La vecchia tv generalista ha dovuto far spazio a nuovi linguaggi ed esigenze, pur non morendo. Stiamo parlando di quella tv che, sostituendosi al modello pedagogico degli albori, si è imposta negli ultimi decenni in maniera violenta, appiattendo gli interessi e i gusti del pubblico sul minimo comune denominatore della banalità. Si è verificato cioè un netto scambio di ruoli: dalla situazione in cui il palinsesto era deciso da un élite non mossa esclusivamente da fattori economici, ma soprattutto da obiettivi educativi e formativi, con l’avvento degli strumenti di misurazione dell’audience è il pubblico ad imporre le scelte sui contenuti.

Proprio alla nascita della tv generalista, dunque, il professore riconduce anche il cambiamento della politica e dei suoi protagonisti. Questo è stato osservabile anche nelle ultime elezioni politiche italiane, sancite da un lato dal tracollo della sinistra dovuto a una scelta ben precisa del suo leader, Bersani, di non utilizzare e dunque sfruttare il mezzo televisivo per la propria comunicazione politica; dall’altro dalla ripresa di consenso di Berlusconi, che al contrario è riuscito a saturare con la sua presenza ogni spazio televisivo.

Proprio l’analisi di queste nostre recenti vicende politiche dimostra come la tv generalista sia tutt’altro che morta.

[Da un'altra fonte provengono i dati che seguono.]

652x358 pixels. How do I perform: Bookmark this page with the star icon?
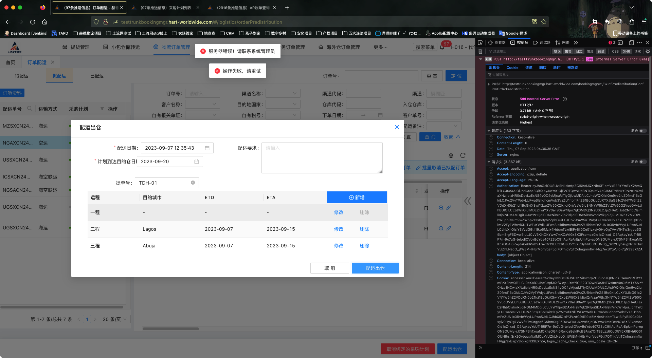(x=544, y=22)
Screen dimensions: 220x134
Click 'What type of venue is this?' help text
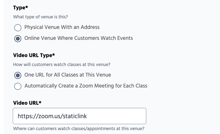click(x=40, y=17)
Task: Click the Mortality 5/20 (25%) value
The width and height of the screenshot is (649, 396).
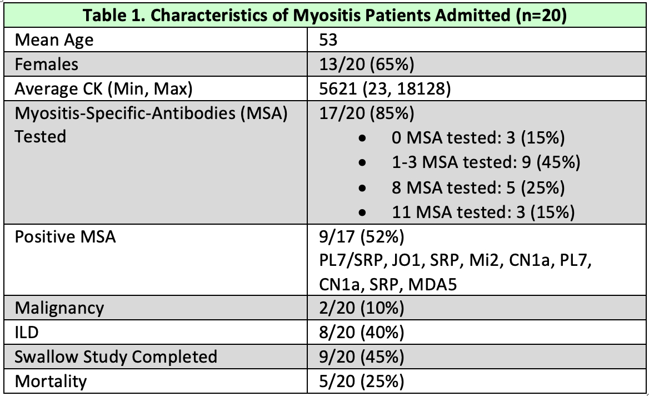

Coloro che sono riusciti politicamente ad utilizzarla ne hanno avuto dei grossi benefici in termini di voti (basti pensare a come Berlusconi abbia intelligentemente trasformato la sua partecipazione alla trasmissione di Santoro da rischioso scontro a vera e propria performance televisiva). Il motivo principale per cui la tv generalista ha ancora in Italia un ruolo così fondamentale è molto semplice: nel nostro Paese vi sono ben 18 milioni di analfabeti di ritorno. Si tratta cioè di cittadini che fanno fatica a leggere e soprattutto ad analizzare un testo scritto, incapacità che come possiamo immaginare li rende molto deboli e soprattutto manipolabili.

Tuttavia la comunicazione politica si è cominciata a nutrire anche di quell’ibridazione dei media di cui si parlava all’inizio. Prova ne è il successo di Beppe Grillo e del suo Movimento 5 Stelle, che hanno saputo utilizzare in maniera efficace le opportunità offerte da Internet. Grillo ha dimostrato di conoscere bene il linguaggio della rete, che lavora per obiettivi e per frammenti di informazione, rifuggendo le divagazioni e le teorie articolate. Ha creato così una forte alternativa alla televisione, che non per altro lo ha pesantemente allontanato e censurato (favorendo la sua glorificazione come leader). Così come Berlusconi nel ‘94 vinceva applicando alla politica il modello della tv generalista, così Grillo ha fatto nel 2013 con Internet.

Internet permette per la prima volta, quindi, di raggiungere grandi masse di pubblico, ma non omologato su un unico denominatore. Stiamo passando dalla legge della maggioranza a quella della moltitudine. La novità è data dalla possibilità di gestire pubblici vasti, ma fortemente individualizzati, abbattendo i costi di produzione. Non è più necessario un grande editore dietro le spalle. La campagna elettorale di Obama è sotto questo aspetto esemplificativa. Anche con Internet tuttavia sembra operare un processo di semplificazione. La condivisione ed il consenso riescono ad essere creati, ma solo attraverso obiettivi netti e concreti e frasi brevi e ad effetto (i tweet ad esempio). Allora la domanda sorge spontanea: i nuovi media sono uno strumento di liberazione dalla società dello spettacolo o piuttosto rappresentano lo stadio più forte e spinto di un percorso di crescente sottomissione ad essa? L’utente della rete è veramente libero dalla dittatura della maggioranza oppure si trova sempre sotto lo stesso incantesimo che condizionava il vecchio spettatore?

È con questa domanda aperta che Freccero chiude il suo intervento, stimolando a ragionare sul peso di questi processi innescati dai media e sul ruolo di quest’ultimi nell’innescare cambiamenti nella nostra società.